> [Фрагмент текста]
--------------------
Каа — воплощение абсолютного могущества, неспешного (вспомним, как долго уговаривают его Багира и Балу), и вместе с тем неотвратимого. Сколько обезьян может съесть за один раз питон? Нужно ли для этого танцевать перед целым обезьяньим народом? Почему мудрый Каа, защитник Маугли, выполняющий в мультфильме функции абсолютно положительного героя, должен убивать — и убивать так жестоко? Не думаю, чтобы создатели фильма специально задавали себе эти вопросы — и не думаю, чтобы на них следовало давать однозначный ответ. Понятно только, что в символическом мире эпоса Каа представляет собой образ мощи, лишенной милосердия, едва ли не ветхозаветного Бога; фигуру Отца — одновременно карающего и защищающего. Не случайно орудием убийства служат объятия — и смертельный танец пародийно повторяется в одной из последующих серий как игра с Маугли. «Идем отсюда, — говорит Багира в Холодных Пещерах, — тебе не годится видеть то, что будет». Эти слова не должны нас обманывать: мы помним, что минуту назад Багира и Балу были готовы отправиться в объятия Каа следом за бандерлогами. Багира обращается к Маугли — но говорит с собой. Никому не годится видеть то, что будет, поэтому что танец Каа — это смерть в чистом виде, акт, не предполагающий зрителя, и вместе с тем сакральный акт, наблюдать который — нарушение.

Конечно, было бы неверно говорить, что Маугли впервые увидел смерть — он все-таки жил с волками и вместе с ними охотился. Точнее было бы сказать, что он впервые увидел смерть, не вписанную в повседневную практику охоты, смерть как сакральный акт. Он впервые столкнулся с чем-то одновременно ужасающим и прекрасным: кажется, в этом смысле Гегель употреблял термин величественное.

Трансцендентный танец Каа — величественное, завораживающее зрелище, вводящее в смертельный транс всех зрителей — кроме Маугли. Вошедшая в фольклор фраза «Бандерлоги, хорошо ли вам видно?» относится, очевидно, ко всем зрителям этого танца — включая тех, кто смотрел его по телевизору или в кино.
--------------------
> [Исходные записи]
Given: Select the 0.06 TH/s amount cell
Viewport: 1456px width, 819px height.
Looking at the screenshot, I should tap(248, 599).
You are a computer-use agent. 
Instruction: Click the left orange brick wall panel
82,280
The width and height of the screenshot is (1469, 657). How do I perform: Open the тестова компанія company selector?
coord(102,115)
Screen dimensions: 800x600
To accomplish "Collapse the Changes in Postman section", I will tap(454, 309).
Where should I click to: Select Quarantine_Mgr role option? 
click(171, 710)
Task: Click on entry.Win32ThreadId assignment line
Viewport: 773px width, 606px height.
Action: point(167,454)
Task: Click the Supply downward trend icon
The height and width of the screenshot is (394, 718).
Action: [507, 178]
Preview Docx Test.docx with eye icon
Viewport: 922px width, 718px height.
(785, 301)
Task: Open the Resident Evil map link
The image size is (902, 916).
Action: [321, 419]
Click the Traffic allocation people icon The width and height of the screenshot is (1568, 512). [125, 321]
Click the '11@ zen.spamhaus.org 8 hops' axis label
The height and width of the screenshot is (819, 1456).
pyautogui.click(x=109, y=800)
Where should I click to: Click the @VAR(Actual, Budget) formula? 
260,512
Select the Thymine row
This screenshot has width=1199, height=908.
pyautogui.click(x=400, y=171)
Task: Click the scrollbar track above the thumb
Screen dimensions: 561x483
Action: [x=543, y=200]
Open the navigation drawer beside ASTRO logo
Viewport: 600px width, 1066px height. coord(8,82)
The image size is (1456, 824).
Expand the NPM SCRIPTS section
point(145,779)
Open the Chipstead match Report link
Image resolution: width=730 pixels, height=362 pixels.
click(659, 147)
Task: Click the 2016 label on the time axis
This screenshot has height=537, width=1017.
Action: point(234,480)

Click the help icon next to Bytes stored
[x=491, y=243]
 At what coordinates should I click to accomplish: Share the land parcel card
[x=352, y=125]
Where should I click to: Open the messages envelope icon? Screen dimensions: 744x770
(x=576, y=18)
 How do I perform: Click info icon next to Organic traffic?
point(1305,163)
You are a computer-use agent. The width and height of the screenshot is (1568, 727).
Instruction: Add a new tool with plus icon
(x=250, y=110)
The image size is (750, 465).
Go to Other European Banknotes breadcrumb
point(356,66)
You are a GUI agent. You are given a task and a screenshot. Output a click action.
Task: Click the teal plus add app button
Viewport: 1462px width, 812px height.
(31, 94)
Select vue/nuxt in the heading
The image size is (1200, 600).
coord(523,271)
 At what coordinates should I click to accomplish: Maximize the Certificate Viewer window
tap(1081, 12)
--------------------
> [Задание]
Перепишите целиком текст о танце Каа слово в слово, сохранив все знаки препинания и деление на абзацы.

> [Ответ к задаче]
Каа — воплощение абсолютного могущества, неспешного (вспомним, как долго уговаривают его Багира и Балу), и вместе с тем неотвратимого. Сколько обезьян может съесть за один раз питон? Нужно ли для этого танцевать перед целым обезьяньим народом? Почему мудрый Каа, защитник Маугли, выполняющий в мультфильме функции абсолютно положительного героя, должен убивать — и убивать так жестоко? Не думаю, чтобы создатели фильма специально задавали себе эти вопросы — и не думаю, чтобы на них следовало давать однозначный ответ. Понятно только, что в символическом мире эпоса Каа представляет собой образ мощи, лишенной милосердия, едва ли не ветхозаветного Бога; фигуру Отца — одновременно карающего и защищающего. Не случайно орудием убийства служат объятия — и смертельный танец пародийно повторяется в одной из последующих серий как игра с Маугли. «Идем отсюда, — говорит Багира в Холодных Пещерах, — тебе не годится видеть то, что будет». Эти слова не должны нас обманывать: мы помним, что минуту назад Багира и Балу были готовы отправиться в объятия Каа следом за бандерлогами. Багира обращается к Маугли — но говорит с собой. Никому не годится видеть то, что будет, поэтому что танец Каа — это смерть в чистом виде, акт, не предполагающий зрителя, и вместе с тем сакральный акт, наблюдать который — нарушение.

Конечно, было бы неверно говорить, что Маугли впервые увидел смерть — он все-таки жил с волками и вместе с ними охотился. Точнее было бы сказать, что он впервые увидел смерть, не вписанную в повседневную практику охоты, смерть как сакральный акт. Он впервые столкнулся с чем-то одновременно ужасающим и прекрасным: кажется, в этом смысле Гегель употреблял термин величественное.

Трансцендентный танец Каа — величественное, завораживающее зрелище, вводящее в смертельный транс всех зрителей — кроме Маугли. Вошедшая в фольклор фраза «Бандерлоги, хорошо ли вам видно?» относится, очевидно, ко всем зрителям этого танца — включая тех, кто смотрел его по телевизору или в кино.